**Requirement:** Give every entry again, exactly as it stands.

#### Provided information

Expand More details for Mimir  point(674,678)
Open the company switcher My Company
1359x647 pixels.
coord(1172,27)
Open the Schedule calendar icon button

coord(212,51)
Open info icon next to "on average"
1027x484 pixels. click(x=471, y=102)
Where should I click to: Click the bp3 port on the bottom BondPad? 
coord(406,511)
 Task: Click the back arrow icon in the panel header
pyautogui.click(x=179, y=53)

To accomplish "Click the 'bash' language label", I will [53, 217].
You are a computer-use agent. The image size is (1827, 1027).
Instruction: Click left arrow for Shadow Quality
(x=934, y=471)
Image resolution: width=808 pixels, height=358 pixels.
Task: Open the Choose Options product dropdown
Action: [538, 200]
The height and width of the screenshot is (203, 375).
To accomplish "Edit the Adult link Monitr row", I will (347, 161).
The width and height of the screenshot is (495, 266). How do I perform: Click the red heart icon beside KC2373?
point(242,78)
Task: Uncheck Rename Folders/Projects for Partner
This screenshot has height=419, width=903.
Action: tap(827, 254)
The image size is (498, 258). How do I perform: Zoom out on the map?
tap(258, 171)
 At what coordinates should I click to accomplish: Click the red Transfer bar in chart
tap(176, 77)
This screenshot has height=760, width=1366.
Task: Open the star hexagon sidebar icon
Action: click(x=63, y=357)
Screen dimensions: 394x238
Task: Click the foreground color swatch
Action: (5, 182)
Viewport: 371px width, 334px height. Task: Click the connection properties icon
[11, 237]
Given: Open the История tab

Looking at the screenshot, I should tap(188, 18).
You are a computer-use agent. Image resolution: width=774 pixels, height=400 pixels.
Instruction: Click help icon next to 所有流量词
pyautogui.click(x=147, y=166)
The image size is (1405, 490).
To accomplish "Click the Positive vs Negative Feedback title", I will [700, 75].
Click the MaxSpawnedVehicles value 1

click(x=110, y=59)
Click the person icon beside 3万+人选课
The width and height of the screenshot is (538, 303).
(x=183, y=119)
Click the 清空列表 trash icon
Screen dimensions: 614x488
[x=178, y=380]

########

**Answer box:**
Expand More details for Mimir  point(674,678)
Open the company switcher My Company
1359x647 pixels.
coord(1172,27)
Open the Schedule calendar icon button

coord(212,51)
Open info icon next to "on average"
1027x484 pixels. click(x=471, y=102)
Where should I click to: Click the bp3 port on the bottom BondPad? 
coord(406,511)
 Task: Click the back arrow icon in the panel header
pyautogui.click(x=179, y=53)

To accomplish "Click the 'bash' language label", I will [53, 217].
You are a computer-use agent. The image size is (1827, 1027).
Instruction: Click left arrow for Shadow Quality
(x=934, y=471)
Image resolution: width=808 pixels, height=358 pixels.
Task: Open the Choose Options product dropdown
Action: [538, 200]
The height and width of the screenshot is (203, 375).
To accomplish "Edit the Adult link Monitr row", I will (347, 161).
The width and height of the screenshot is (495, 266). How do I perform: Click the red heart icon beside KC2373?
point(242,78)
Task: Uncheck Rename Folders/Projects for Partner
This screenshot has height=419, width=903.
Action: tap(827, 254)
The image size is (498, 258). How do I perform: Zoom out on the map?
tap(258, 171)
 At what coordinates should I click to accomplish: Click the red Transfer bar in chart
tap(176, 77)
This screenshot has height=760, width=1366.
Task: Open the star hexagon sidebar icon
Action: click(x=63, y=357)
Screen dimensions: 394x238
Task: Click the foreground color swatch
Action: (5, 182)
Viewport: 371px width, 334px height. Task: Click the connection properties icon
[11, 237]
Given: Open the История tab

Looking at the screenshot, I should tap(188, 18).
You are a computer-use agent. Image resolution: width=774 pixels, height=400 pixels.
Instruction: Click help icon next to 所有流量词
pyautogui.click(x=147, y=166)
The image size is (1405, 490).
To accomplish "Click the Positive vs Negative Feedback title", I will [700, 75].
Click the MaxSpawnedVehicles value 1

click(x=110, y=59)
Click the person icon beside 3万+人选课
The width and height of the screenshot is (538, 303).
(x=183, y=119)
Click the 清空列表 trash icon
Screen dimensions: 614x488
[x=178, y=380]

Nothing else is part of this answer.